Qu'il s'agisse de refrains traditionnels ou de récents titres de rap, la musique a su fédérer les foules égyptiennes et tunisiennes en quête de démocratie et de liberté. Petit tour d'horizon des chants des partisans.
Les chants révolutionnaires en Tunisie, et plus récemment en Égypte, peuvent dérouter : "Je peux m’énerver contre toi, te bouder, oui. Mais te quitter, jamais". Cette chanson de la star libanaise Nancy Ajram a beaucoup circulé ces dernières semaines sur le Web et sur Facebook entre jeunes arabes aspirant au changement politique. Le Tunisien Zine el-Abidine Ben Ali et l'Égyptien Hosni Moubarak prenant la place du vilain amant...
Autre refrain particulièrement en vogue dans tout le monde arabe, celui de la chanteuse égyptienne Najat Essaghira implorant son amant : "Je te demande de me laisser partir". La ritournelle a été reprise comme une revendication lancée aux autorités en place : "Je te demande de partir".
À partir du 25 janvier, les chants, des plus traditionnels au plus modernes, ont été omniprésents dans tous les lieux de la contestation du pouvoir égyptien. Sur la place Tahrir, au Caire, devenue le centre névralgique du mouvement de contestation, des haut-parleurs ont non seulement craché des slogans anti-Moubarak et des discours politiques, mais aussi des chansons à la gloire de l'Égypte.
"Des 'poètes' écrivaient des slogans, d'autres composaient des musiques, ceux qui étaient place Tahrir jour et nuit produisaient constamment de nouvelles chansons", explique Sarah, jeune militante des droits de l'Homme, qui s'est rendue jour après jour sur la célèbre place.
(« Cette chanson est dédiée à Moubarak : tous, nous sommes là, unis, pour demander une seule chose : va-t-en. »)
"Nous chantons tout le temps l’hymne national", témoigne pour sa part Ola, une professeure d’arabe âgée de 44 ans qui s’est rendue tous les après-midi place Tahrir pour manifester contre Hosni Moubarak. L’hymne national, "Bilādī, bilādī, bilādī" (“Mon pays, mon pays mon pays, à toi mon amour et mon coeur”), "était repris dans toutes les mascarades officielles, note Pierre Abi Saab, responsable des pages culturelles du quotidien libanais "Al Akhbar", "maintenant, ce sont les jeunes qui se le réapproprient".

Matériau:
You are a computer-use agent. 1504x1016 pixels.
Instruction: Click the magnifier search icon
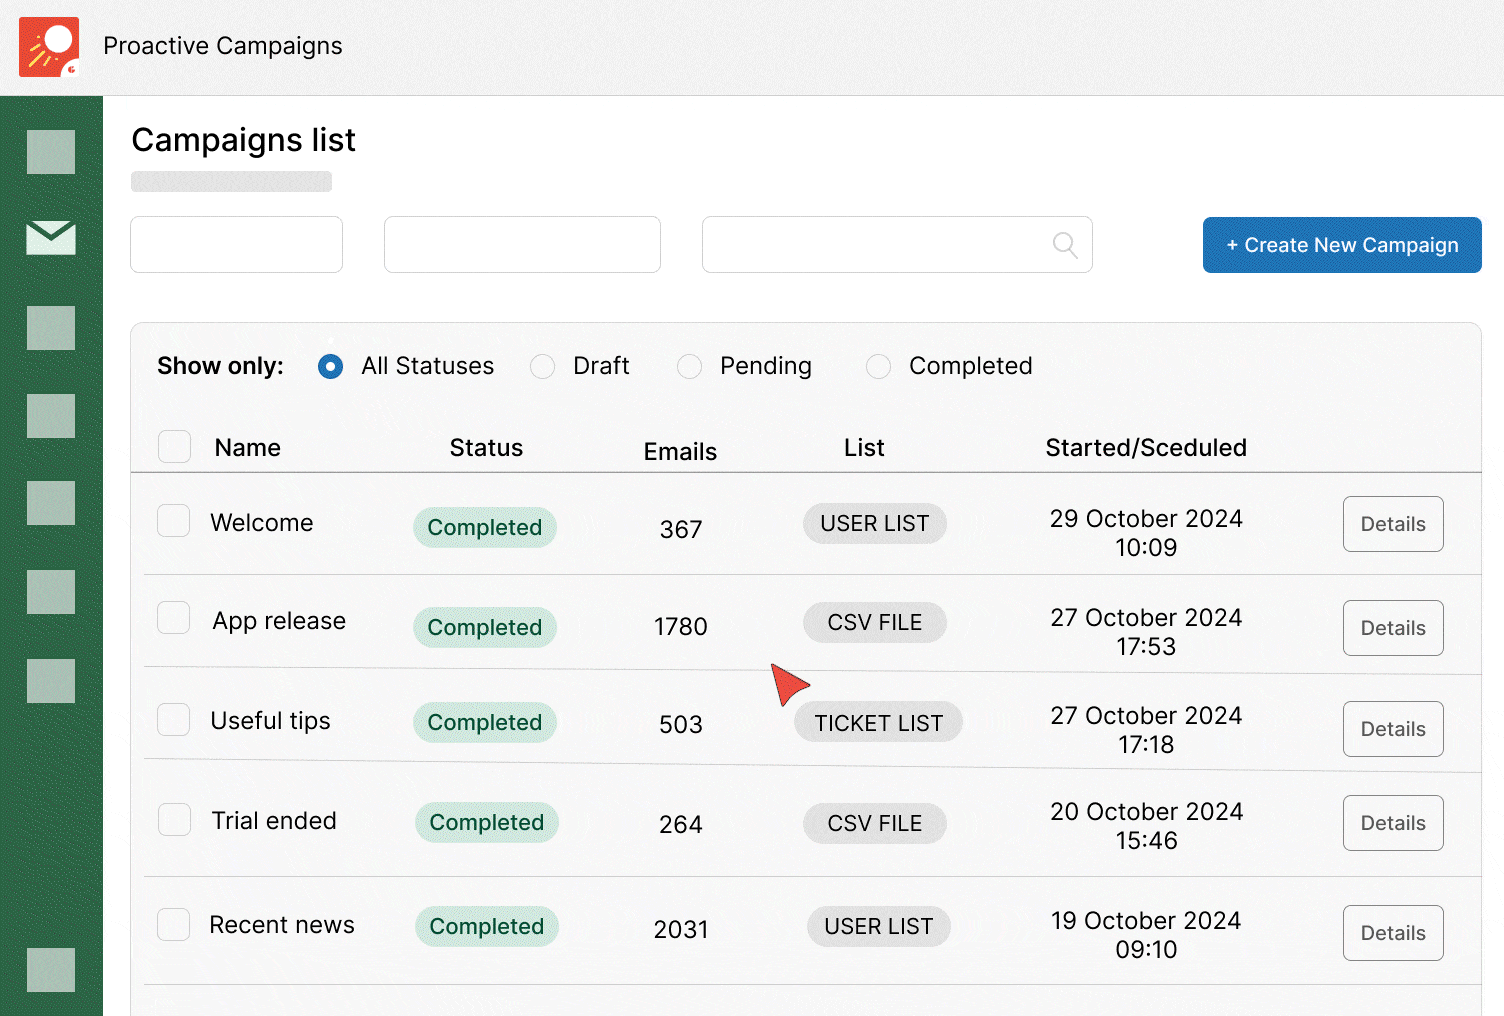tap(1065, 245)
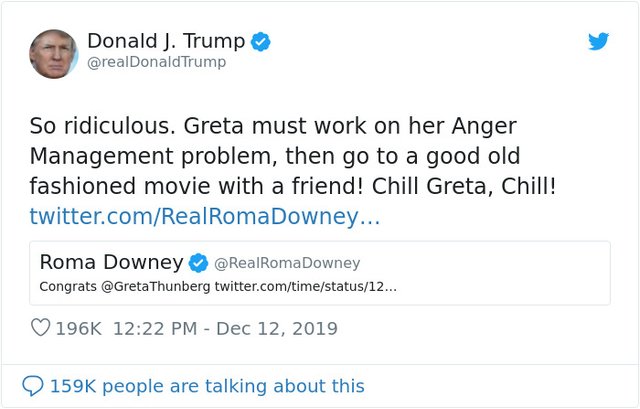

Consigne: D'après l'extrait consacré aux chants de la contestation, quelle profession exerce Ola ? Les lignes n'ont aucune utilité pour ce travail.

Réponse attendue: Ola est professeure d'arabe.